Slalom is just one of the many ways that man has invented to answer the question: who is still better, faster, more agile
Therefore, slalom is a sport discipline for skiers, rollerbladers, and snowboarders. In slalom, they compete at the Olympic Games, Cups and World Championships, national championships of almost all countries on the planet. So what is it? Winter is coming soon and we hope for good weather, snow and tell you about slalom as one of the sports snowboarding.
Snowboarding has recently been recognized as one of the fastest growing sports in the world. We have already talked about its main varieties in the article “Snowboarding”. And now let’s focus on professional snowboarding. As a sport, snowboarding includes such disciplines as:
- Parallel Slalom (PSL)
- Parallel giant slalom (PGS)
- Snowboardcross (SBX) or Boardercross
- Half-pipe (HP)
- Big Air (BA)
- Slopestyle (SS)
The last 3 disciplines are related to freestyle and are evaluated. They are won by athletes who have scored the maximum number of points for performing tricks in the pipe, ski jumping or passing the track.
In boardercross or snowboardcross, speed is combined with the ability to turn and jump from bumps. The track with a height difference of 100–240 m and a slope of up to 18 degrees consists of many turns, shafts, jumps, etc. The length of the track can be up to 2000 m, and the width — up to 30 m. 4–6 participants take part in the boardercross at the same time, so it is rightfully considered one of the most spectacular slalom disciplines. Yes, we were not mistaken, the boardercross can really be considered as a kind of slalom, because the one who comes to the finish line first wins.

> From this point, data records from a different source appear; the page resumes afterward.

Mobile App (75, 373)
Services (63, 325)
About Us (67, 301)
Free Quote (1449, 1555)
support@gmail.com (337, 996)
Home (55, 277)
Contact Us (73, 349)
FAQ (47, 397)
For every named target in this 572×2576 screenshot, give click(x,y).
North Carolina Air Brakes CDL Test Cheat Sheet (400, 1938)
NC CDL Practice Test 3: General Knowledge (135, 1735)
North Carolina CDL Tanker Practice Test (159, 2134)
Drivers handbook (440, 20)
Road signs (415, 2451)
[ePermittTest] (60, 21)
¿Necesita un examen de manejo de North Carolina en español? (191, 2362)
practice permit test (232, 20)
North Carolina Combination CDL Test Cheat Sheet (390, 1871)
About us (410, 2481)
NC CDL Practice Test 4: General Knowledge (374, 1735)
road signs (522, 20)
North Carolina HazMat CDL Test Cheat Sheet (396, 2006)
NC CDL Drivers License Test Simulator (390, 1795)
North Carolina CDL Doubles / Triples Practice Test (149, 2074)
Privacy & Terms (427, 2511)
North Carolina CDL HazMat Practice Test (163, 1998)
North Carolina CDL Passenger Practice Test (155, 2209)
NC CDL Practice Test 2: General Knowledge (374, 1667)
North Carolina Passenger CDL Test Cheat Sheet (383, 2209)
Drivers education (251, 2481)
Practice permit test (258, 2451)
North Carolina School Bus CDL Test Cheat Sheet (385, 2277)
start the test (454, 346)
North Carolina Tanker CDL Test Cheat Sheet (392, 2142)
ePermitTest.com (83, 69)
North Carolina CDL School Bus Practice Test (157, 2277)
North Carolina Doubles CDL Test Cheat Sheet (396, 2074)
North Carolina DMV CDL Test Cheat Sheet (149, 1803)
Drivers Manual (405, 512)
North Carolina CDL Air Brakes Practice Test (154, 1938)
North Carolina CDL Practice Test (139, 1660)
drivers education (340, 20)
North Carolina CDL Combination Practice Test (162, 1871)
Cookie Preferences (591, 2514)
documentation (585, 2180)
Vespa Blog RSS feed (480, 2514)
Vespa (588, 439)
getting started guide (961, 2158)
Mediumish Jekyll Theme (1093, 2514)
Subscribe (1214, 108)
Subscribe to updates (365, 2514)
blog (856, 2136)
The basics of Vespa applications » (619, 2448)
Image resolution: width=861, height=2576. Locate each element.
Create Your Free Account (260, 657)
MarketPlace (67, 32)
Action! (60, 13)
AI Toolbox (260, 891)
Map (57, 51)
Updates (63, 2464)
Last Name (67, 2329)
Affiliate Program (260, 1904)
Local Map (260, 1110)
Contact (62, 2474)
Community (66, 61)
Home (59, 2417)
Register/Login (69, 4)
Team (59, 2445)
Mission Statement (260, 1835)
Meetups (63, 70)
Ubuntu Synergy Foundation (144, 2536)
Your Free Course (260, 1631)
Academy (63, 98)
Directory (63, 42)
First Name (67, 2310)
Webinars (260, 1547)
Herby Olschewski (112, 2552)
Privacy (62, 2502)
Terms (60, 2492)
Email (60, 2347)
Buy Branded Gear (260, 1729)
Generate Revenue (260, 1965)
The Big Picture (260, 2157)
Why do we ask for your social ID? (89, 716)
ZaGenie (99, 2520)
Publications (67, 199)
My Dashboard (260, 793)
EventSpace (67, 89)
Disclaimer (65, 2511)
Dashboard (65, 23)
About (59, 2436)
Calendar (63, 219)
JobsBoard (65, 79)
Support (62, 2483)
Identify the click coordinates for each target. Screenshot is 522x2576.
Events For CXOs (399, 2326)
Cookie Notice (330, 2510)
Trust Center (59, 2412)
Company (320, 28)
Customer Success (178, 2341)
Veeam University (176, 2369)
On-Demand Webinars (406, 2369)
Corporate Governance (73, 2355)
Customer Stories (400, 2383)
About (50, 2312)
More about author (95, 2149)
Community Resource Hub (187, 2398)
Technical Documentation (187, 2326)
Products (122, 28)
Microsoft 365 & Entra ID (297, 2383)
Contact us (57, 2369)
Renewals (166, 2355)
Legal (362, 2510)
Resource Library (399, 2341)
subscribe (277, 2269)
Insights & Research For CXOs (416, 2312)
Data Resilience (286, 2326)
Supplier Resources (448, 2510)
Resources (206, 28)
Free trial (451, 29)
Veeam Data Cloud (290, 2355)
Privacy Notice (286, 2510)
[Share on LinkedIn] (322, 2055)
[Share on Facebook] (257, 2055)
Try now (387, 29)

But in slalom, unlike boudercross, one (in single) or two athletes (in parallel) slalom take part in the race. In addition to the slalom itself, there are also giant slalom, parallel giant slalom and super-giant slalom, which are quite different from each other both in the track and in the technique of passing it. The main principle of slalom is to come to the finish line first, faster than other opponents, while observing all the rules for passing the track. All track parameters, equipment, passage features and evaluation of athletes at the Olympic Games are determined by the rules of the International Ski Federation (FIS), which the IOC has recognized as the official governing body of snowboarding. In addition to the Olympic Games, the FIS holds a World Championship every 2 years and every year a multi-stage snowboarding World Cup.
Single and parallel slalom
In parallel slalom, 2 athletes take part simultaneously on two adjacent tracks. At the same time, they try to make the tracks as similar as possible to each other in terms of terrain, location of the gates, etc. The length of the track in slalom is usually 450–500 m with a height difference of 80 to 100 m, while athletes overcome from 20 to 30 gates. Athletes in parallel slalom start at the same time, so the time is recorded to thousandths of a second. After the first passage of the track, the slalom participants change places. To win in pairs, you need to have the best time on the sum of two descents. In the single slalom, the athletes are given only one attempt to win.
Giant slalom or giant slalom
Parallel giant slalom (PGS) is a part of the Olympic Games. The length of the route is 800‑1000 m, the height difference is 150–300 m, the width of the route is at least 20 m. The number of gates on the route is at least 20, but the distance between them must be at least 20 m; gate width — from 4 to 8 m. The number of turns should be equal to 11–15% of the height difference.
The fastest of all types of slalom. Super giant slalom is characterized by a longer course and fewer gates. As a result, athletes develop a high speed of descent and show high snowboarding technique at speed. The speed of snowboarders in it reaches up to 100 km / h, and skiers even show speeds of up to 140 km / h.
Short and twisty slalom courses with a high density of gates require great technical skill from snowboarders, while giant slalom requires the ability to overcome gates at high speed. Therefore, participating in different types of slalom, athletes must correctly think over the tactics of the competition and take into account all the smallest features of the terrain, route, wind, snow cover, etc. Slalom is not only a competition in speed and technique, but also a test of tactical thinking, emotional and psychological stability of an athlete.